Early stirrings of Republican anti-environmentalism
For starters, it helps to recall where the strongest environmental support came from in the 1960s and 1970s, during the great bipartisan build-out of America’s environmental laws and agencies: those regions where urbanizing and industrializing had gone the furthest, across the cities of the coasts and the Great Lakes and especially in their suburbs. A new political language of “the environment” was born along urban edges; it interwove homeowner concerns about pollution and developer intrusions that state and local governments had failed to address.
Once new federal agencies stepped in as the environment’s defender, however, this regime itself became a political foil for new anti-statist coalitions between suburban and rural voters.

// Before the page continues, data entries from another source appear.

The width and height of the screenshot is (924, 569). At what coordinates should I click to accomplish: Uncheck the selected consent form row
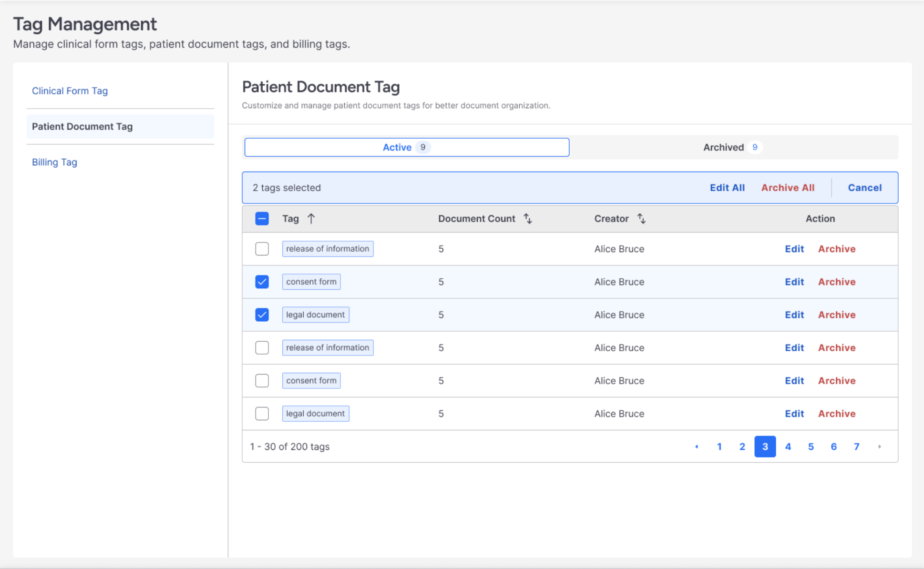coord(262,282)
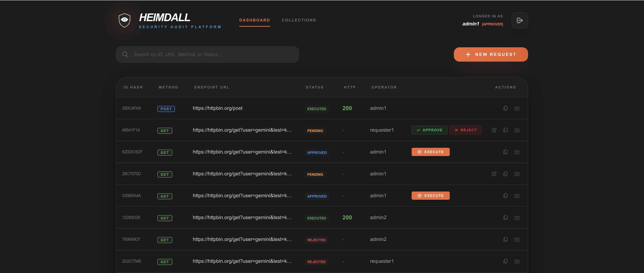Open the Dashboard tab
Image resolution: width=644 pixels, height=273 pixels.
click(255, 20)
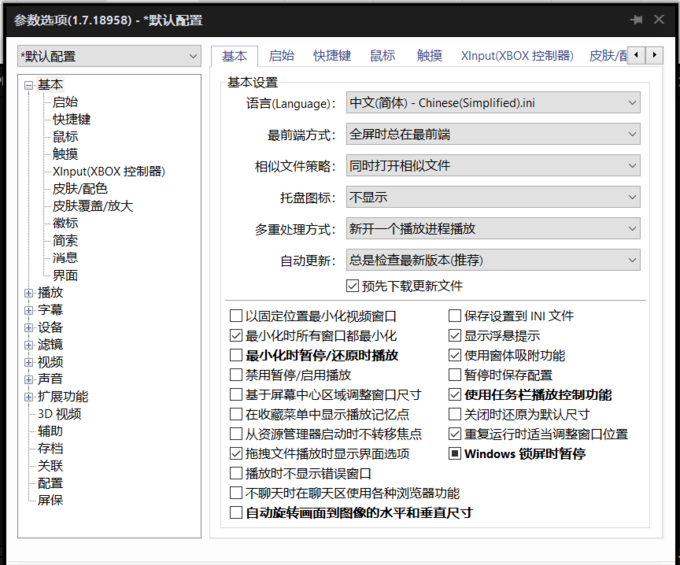Select 3D 视频 in the tree
The image size is (680, 565).
coord(60,414)
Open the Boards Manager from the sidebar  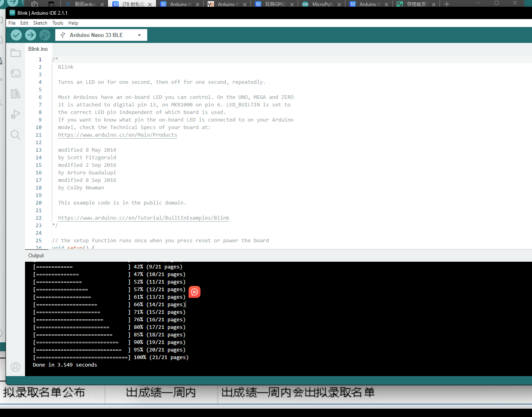click(x=15, y=73)
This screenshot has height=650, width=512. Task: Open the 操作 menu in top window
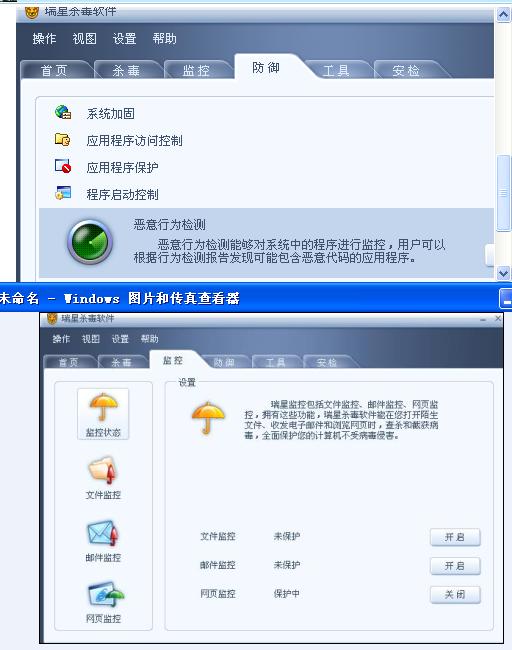click(x=44, y=39)
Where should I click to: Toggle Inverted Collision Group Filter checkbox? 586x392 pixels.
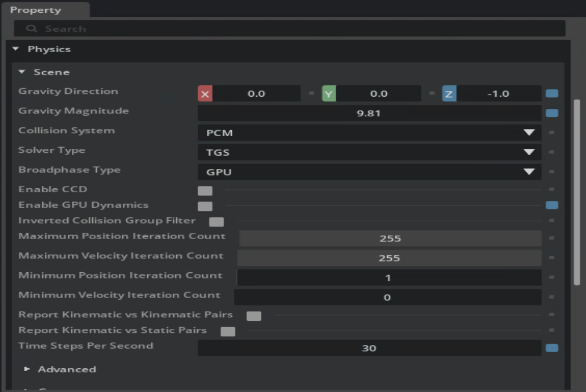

One strand of coalition-building emerged in the 1970s in the western states, where a so-called Sagebrush rebellion erupted among ranchers, miners, and other larger property owners upset over new environmental restrictions. Aspiring Republican politicians rode these issues into legislative takeovers in states like Colorado in 1976, by drawing support not just from rural but also from suburban voters.
Among the victors was a 34-old Republican lawyer named Anne Gorsuch representing Jefferson County, on Denver’s edge, who railed against regional planning as well as federal regulatory “overreach.” When reelected, Gorsuch attracted sufficient attention for former California governor Reagan to bring her in as advisor to his own conservative campaign for the presidency.
The other strand of early anti-environmentalism ran through the South, where traditional Democratic dominance was in flux. Democrats like then-Georgia governor Jimmy Carter embraced environmental causes. Some Republicans did as well. When college professor Newt Gingrich ran for Congress starting in 1972 in a West Georgia district extending into Atlanta’s suburbs, it made sense that he did so both as a Republican and an environmentalist.
But Gingrich kept losing until he noticed that rural lifelong Democrats rejecting his candidacy turned out repeatedly for a John Bircher Democrat running in a neighboring district who publicly questioned the constitutionality of both the EPA and national parks. Taking the cue, Gingrich won his first of many Congressional races in 1978 by dialing down his environmental rhetoric and cozying up to local industries that had run afoul of the new agencies and laws.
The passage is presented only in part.